[Screenshot grounding data]
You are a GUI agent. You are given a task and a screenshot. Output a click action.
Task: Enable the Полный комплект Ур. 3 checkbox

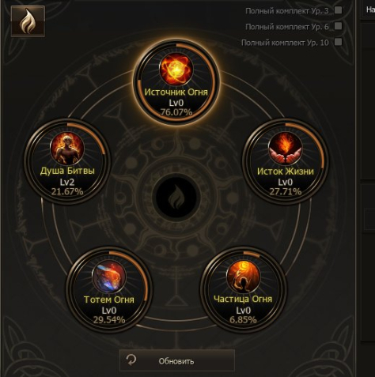click(338, 10)

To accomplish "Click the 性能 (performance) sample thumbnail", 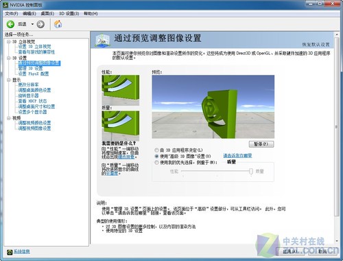I will click(x=121, y=90).
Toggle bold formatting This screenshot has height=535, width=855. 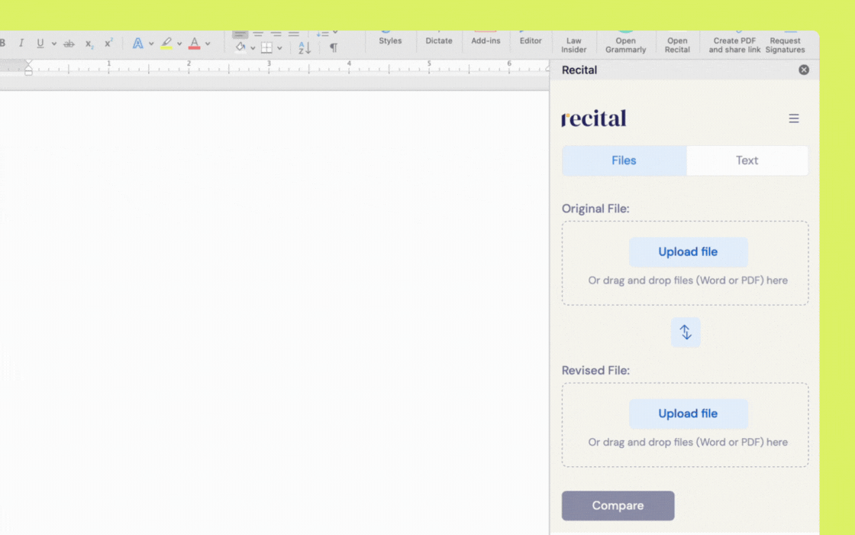(x=3, y=43)
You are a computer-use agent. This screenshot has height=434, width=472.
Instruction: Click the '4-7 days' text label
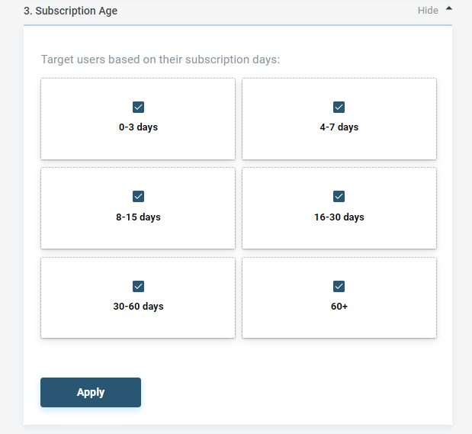point(339,127)
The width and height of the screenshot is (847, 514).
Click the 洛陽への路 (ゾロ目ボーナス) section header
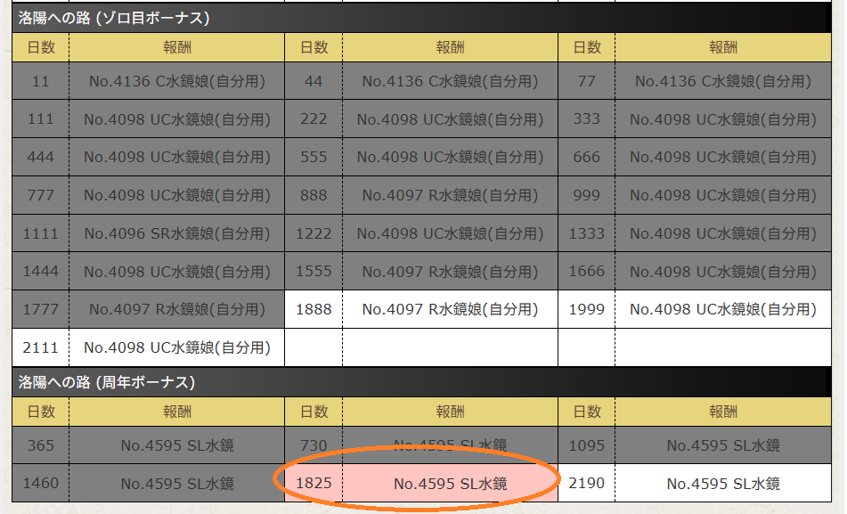114,18
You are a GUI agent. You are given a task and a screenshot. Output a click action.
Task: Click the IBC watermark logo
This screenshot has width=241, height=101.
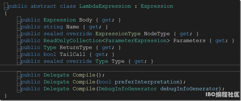click(223, 94)
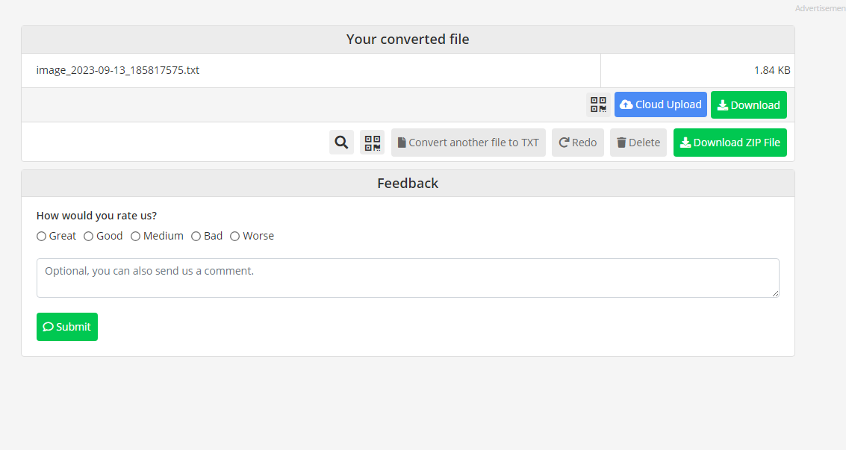Upload the file via Cloud Upload
846x450 pixels.
(660, 104)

- _WHAT TO DO_
Please transcribe exactly the lines from the one containing "The width and" through the last line of the records above, both included, and leave out every picture.

- _RESPONSE FOR THIS EXERCISE_
The width and height of the screenshot is (847, 514).
Click the 洛陽への路 (ゾロ目ボーナス) section header
114,18
You are a GUI agent. You are given a task and a screenshot. Output a click action.
Task: Click the IBC watermark logo
This screenshot has width=241, height=101.
click(223, 94)
Upload the file via Cloud Upload
846x450 pixels.
(660, 104)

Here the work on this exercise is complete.